|Capital E, Book of Kells|
Hey! Happy New Year, everyone! I am still sick. Yes, that's right, I've been sick since 2013. Or more precisely, a whole entire week. A WEEK! And I'm four days into a ten-day course of antibiotics, too, which begs the question: at what point should I expect my body temperature to drop below 101 degrees and for each individual alveolus to stop screaming in agony as I spew gobbets of contagion all over the populace? Tomorrow? Tomorrow would be good. Begone, foul pestilence! Begone, I say!
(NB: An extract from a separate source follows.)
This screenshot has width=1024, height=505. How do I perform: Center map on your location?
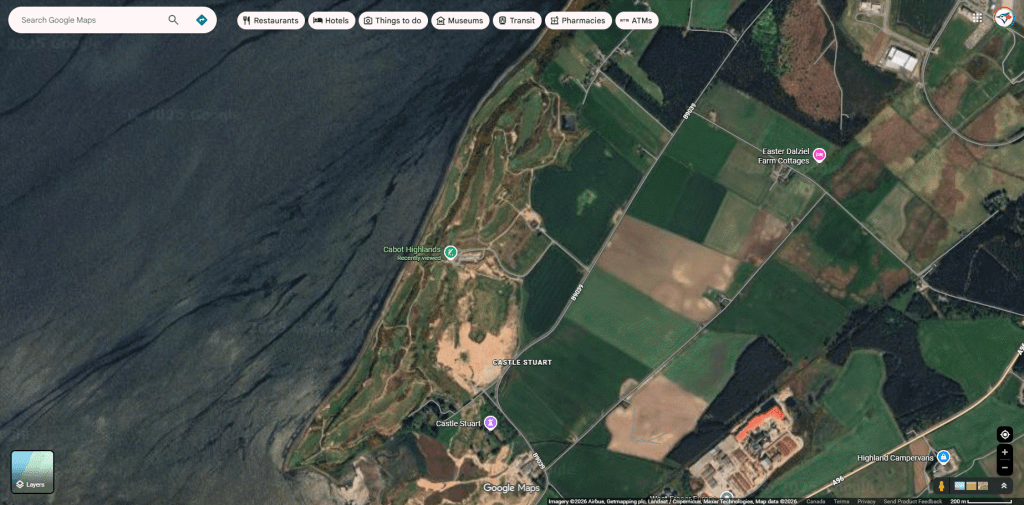[x=1005, y=435]
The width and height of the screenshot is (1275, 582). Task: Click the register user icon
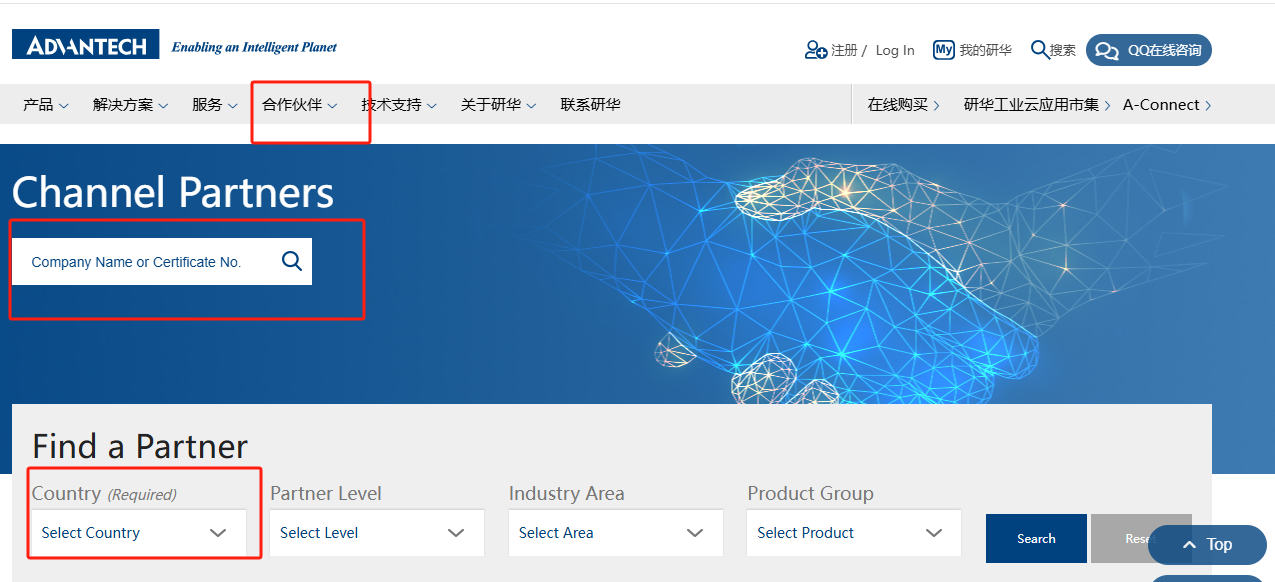(x=815, y=50)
Anyhoo, yeah, I have resolutions. Most of them involving looking totally bangin' at my 30 year high school reunion in August, assuming I go, which I may not. I went to the 10 year reunion and vowed NOT to go to the 20th, and then I went to that and vowed not to go to the 30th, but now there's FACEBOOK and I might like to see some people, maybe? I dunno.
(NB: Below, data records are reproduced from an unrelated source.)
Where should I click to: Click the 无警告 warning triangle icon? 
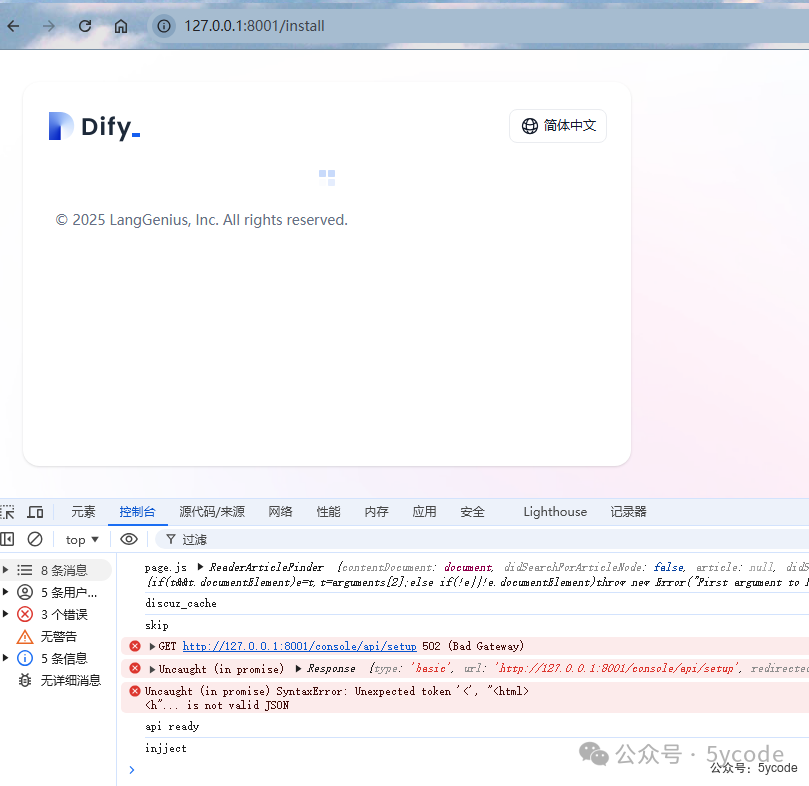tap(25, 636)
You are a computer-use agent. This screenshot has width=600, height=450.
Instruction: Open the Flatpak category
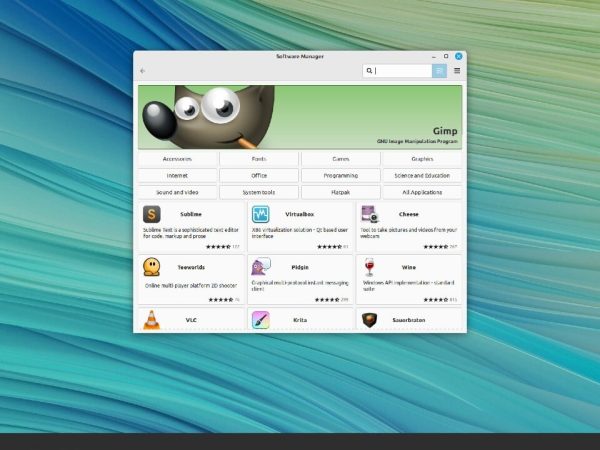pyautogui.click(x=340, y=192)
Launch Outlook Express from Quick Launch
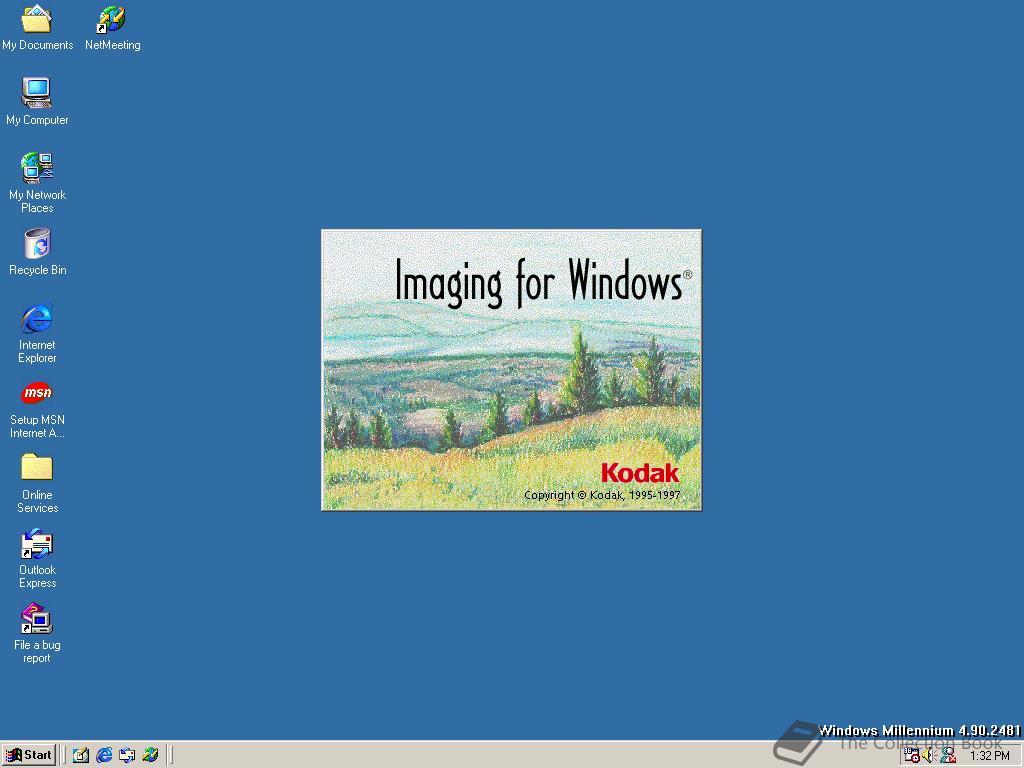The height and width of the screenshot is (768, 1024). (x=127, y=755)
See, here's the thing: I was not popular in high school. I don't mean I wasn't well-liked -- I don't remember much in the way of open hostility -- I just mean that I did no extracurriculars whatsoever and nobody had any idea who I was. I socialized for the most part with a fairly small group (*cough* stoners! *cough*) and I'm not in touch with ANY of them (*cough* prison! *cough*)(*cough* just kidding! *cough*)(sorry, I HAVE A COUGH, and by the way Tessalon Perles are a lie) and they tend not to come to reunions. I did have plenty of friends among the honor students (of which I was not one, but I took the classes anyway) and the art/drama kids for some reason (because they throw the best parties, let's not lie) and it has been very VERY fun getting back in touch with them but I don't know if any of them are going and now I'm having lunch table PTSD and I'm worried about having bingo wings on top of it. My therapist is on vacation, can you tell?
Anyway, resolutions! I'll get right on those. As soon as I quit hacking up a spleen and burning Kleenex with my face.